Every entry needs to appear again exactly as written below.

Data supplied Block Start

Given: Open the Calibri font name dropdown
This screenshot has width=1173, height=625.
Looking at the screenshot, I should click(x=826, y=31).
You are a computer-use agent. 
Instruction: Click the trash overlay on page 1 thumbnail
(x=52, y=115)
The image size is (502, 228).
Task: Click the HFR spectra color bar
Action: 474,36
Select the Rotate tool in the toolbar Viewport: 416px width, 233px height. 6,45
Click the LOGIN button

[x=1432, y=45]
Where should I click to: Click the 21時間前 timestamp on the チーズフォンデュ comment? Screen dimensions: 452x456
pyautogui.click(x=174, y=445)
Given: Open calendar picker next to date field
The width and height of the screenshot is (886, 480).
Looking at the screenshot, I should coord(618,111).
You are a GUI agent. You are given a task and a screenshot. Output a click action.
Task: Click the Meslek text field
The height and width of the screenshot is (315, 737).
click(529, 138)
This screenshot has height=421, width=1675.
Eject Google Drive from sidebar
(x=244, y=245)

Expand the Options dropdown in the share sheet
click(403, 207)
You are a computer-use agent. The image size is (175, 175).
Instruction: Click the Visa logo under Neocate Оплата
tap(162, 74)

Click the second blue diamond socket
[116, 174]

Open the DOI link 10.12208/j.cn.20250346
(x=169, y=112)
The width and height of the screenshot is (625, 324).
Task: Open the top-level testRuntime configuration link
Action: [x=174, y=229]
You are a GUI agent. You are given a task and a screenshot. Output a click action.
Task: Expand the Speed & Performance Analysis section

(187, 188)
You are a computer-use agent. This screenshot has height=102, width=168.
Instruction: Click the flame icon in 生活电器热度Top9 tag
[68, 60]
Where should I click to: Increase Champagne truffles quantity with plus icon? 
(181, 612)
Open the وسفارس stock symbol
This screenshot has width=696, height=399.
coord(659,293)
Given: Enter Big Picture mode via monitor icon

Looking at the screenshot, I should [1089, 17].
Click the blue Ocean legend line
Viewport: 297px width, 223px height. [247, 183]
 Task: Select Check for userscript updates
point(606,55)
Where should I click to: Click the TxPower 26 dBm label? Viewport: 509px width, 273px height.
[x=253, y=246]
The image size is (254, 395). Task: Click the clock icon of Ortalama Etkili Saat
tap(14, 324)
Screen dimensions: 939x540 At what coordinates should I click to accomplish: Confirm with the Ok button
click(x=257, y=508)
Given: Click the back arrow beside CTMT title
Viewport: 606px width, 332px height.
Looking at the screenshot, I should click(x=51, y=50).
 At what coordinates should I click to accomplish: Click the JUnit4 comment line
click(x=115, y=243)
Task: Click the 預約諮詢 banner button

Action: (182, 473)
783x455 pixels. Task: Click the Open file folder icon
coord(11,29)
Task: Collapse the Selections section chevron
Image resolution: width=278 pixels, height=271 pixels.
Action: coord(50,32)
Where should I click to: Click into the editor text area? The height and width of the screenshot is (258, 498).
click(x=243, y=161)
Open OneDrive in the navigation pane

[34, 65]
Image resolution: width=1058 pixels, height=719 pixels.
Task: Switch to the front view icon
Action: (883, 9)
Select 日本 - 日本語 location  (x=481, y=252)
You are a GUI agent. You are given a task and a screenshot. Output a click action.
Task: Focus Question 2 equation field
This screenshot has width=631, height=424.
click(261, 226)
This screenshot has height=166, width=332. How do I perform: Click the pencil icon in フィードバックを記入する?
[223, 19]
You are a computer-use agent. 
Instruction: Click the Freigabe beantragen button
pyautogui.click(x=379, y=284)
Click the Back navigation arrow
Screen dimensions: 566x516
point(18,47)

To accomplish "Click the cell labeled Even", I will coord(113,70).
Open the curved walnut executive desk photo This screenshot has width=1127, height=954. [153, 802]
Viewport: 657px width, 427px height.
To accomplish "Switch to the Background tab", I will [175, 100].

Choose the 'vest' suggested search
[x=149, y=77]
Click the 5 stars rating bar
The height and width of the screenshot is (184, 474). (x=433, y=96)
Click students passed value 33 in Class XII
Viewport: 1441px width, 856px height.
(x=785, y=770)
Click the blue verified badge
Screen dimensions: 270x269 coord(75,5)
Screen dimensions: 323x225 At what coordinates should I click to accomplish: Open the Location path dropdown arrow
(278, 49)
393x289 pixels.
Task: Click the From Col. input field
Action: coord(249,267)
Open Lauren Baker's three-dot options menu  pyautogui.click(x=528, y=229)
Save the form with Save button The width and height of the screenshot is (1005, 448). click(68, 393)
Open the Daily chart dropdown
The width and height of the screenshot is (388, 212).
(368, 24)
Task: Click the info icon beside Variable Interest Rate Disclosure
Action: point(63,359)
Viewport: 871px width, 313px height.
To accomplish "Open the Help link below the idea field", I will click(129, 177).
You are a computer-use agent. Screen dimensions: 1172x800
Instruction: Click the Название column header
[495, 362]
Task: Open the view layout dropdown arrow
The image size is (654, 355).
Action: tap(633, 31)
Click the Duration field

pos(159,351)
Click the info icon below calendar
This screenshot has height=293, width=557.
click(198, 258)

Data supplied Block End

Answer to the exercise:
Given: Open the Calibri font name dropdown
This screenshot has width=1173, height=625.
Looking at the screenshot, I should click(x=826, y=31).
You are a computer-use agent. 
Instruction: Click the trash overlay on page 1 thumbnail
(x=52, y=115)
The image size is (502, 228).
Task: Click the HFR spectra color bar
Action: 474,36
Select the Rotate tool in the toolbar Viewport: 416px width, 233px height. 6,45
Click the LOGIN button

[x=1432, y=45]
Where should I click to: Click the 21時間前 timestamp on the チーズフォンデュ comment? Screen dimensions: 452x456
pyautogui.click(x=174, y=445)
Given: Open calendar picker next to date field
The width and height of the screenshot is (886, 480).
Looking at the screenshot, I should coord(618,111).
You are a GUI agent. You are given a task and a screenshot. Output a click action.
Task: Click the Meslek text field
The height and width of the screenshot is (315, 737).
click(529, 138)
This screenshot has height=421, width=1675.
Eject Google Drive from sidebar
(x=244, y=245)

Expand the Options dropdown in the share sheet
click(403, 207)
You are a computer-use agent. The image size is (175, 175).
Instruction: Click the Visa logo under Neocate Оплата
tap(162, 74)

Click the second blue diamond socket
[116, 174]

Open the DOI link 10.12208/j.cn.20250346
(x=169, y=112)
The width and height of the screenshot is (625, 324).
Task: Open the top-level testRuntime configuration link
Action: [x=174, y=229]
You are a GUI agent. You are given a task and a screenshot. Output a click action.
Task: Expand the Speed & Performance Analysis section

(187, 188)
You are a computer-use agent. This screenshot has height=102, width=168.
Instruction: Click the flame icon in 生活电器热度Top9 tag
[68, 60]
Where should I click to: Increase Champagne truffles quantity with plus icon? 
(181, 612)
Open the وسفارس stock symbol
This screenshot has width=696, height=399.
coord(659,293)
Given: Enter Big Picture mode via monitor icon

Looking at the screenshot, I should [1089, 17].
Click the blue Ocean legend line
Viewport: 297px width, 223px height. [247, 183]
 Task: Select Check for userscript updates
point(606,55)
Where should I click to: Click the TxPower 26 dBm label? Viewport: 509px width, 273px height.
[x=253, y=246]
The image size is (254, 395). Task: Click the clock icon of Ortalama Etkili Saat
tap(14, 324)
Screen dimensions: 939x540 At what coordinates should I click to accomplish: Confirm with the Ok button
click(x=257, y=508)
Given: Click the back arrow beside CTMT title
Viewport: 606px width, 332px height.
Looking at the screenshot, I should click(x=51, y=50).
 At what coordinates should I click to accomplish: Click the JUnit4 comment line
click(x=115, y=243)
Task: Click the 預約諮詢 banner button

Action: (182, 473)
783x455 pixels. Task: Click the Open file folder icon
coord(11,29)
Task: Collapse the Selections section chevron
Image resolution: width=278 pixels, height=271 pixels.
Action: coord(50,32)
Where should I click to: Click into the editor text area? The height and width of the screenshot is (258, 498).
click(x=243, y=161)
Open OneDrive in the navigation pane

[34, 65]
Image resolution: width=1058 pixels, height=719 pixels.
Task: Switch to the front view icon
Action: (883, 9)
Select 日本 - 日本語 location  (x=481, y=252)
You are a GUI agent. You are given a task and a screenshot. Output a click action.
Task: Focus Question 2 equation field
This screenshot has width=631, height=424.
click(261, 226)
This screenshot has height=166, width=332. How do I perform: Click the pencil icon in フィードバックを記入する?
[223, 19]
You are a computer-use agent. 
Instruction: Click the Freigabe beantragen button
pyautogui.click(x=379, y=284)
Click the Back navigation arrow
Screen dimensions: 566x516
point(18,47)

To accomplish "Click the cell labeled Even", I will coord(113,70).
Open the curved walnut executive desk photo This screenshot has width=1127, height=954. [153, 802]
Viewport: 657px width, 427px height.
To accomplish "Switch to the Background tab", I will [175, 100].

Choose the 'vest' suggested search
[x=149, y=77]
Click the 5 stars rating bar
The height and width of the screenshot is (184, 474). (x=433, y=96)
Click students passed value 33 in Class XII
Viewport: 1441px width, 856px height.
(x=785, y=770)
Click the blue verified badge
Screen dimensions: 270x269 coord(75,5)
Screen dimensions: 323x225 At what coordinates should I click to accomplish: Open the Location path dropdown arrow
(278, 49)
393x289 pixels.
Task: Click the From Col. input field
Action: coord(249,267)
Open Lauren Baker's three-dot options menu  pyautogui.click(x=528, y=229)
Save the form with Save button The width and height of the screenshot is (1005, 448). click(68, 393)
Open the Daily chart dropdown
The width and height of the screenshot is (388, 212).
(368, 24)
Task: Click the info icon beside Variable Interest Rate Disclosure
Action: point(63,359)
Viewport: 871px width, 313px height.
To accomplish "Open the Help link below the idea field", I will click(129, 177).
You are a computer-use agent. Screen dimensions: 1172x800
Instruction: Click the Название column header
[495, 362]
Task: Open the view layout dropdown arrow
The image size is (654, 355).
Action: tap(633, 31)
Click the Duration field

pos(159,351)
Click the info icon below calendar
This screenshot has height=293, width=557.
click(198, 258)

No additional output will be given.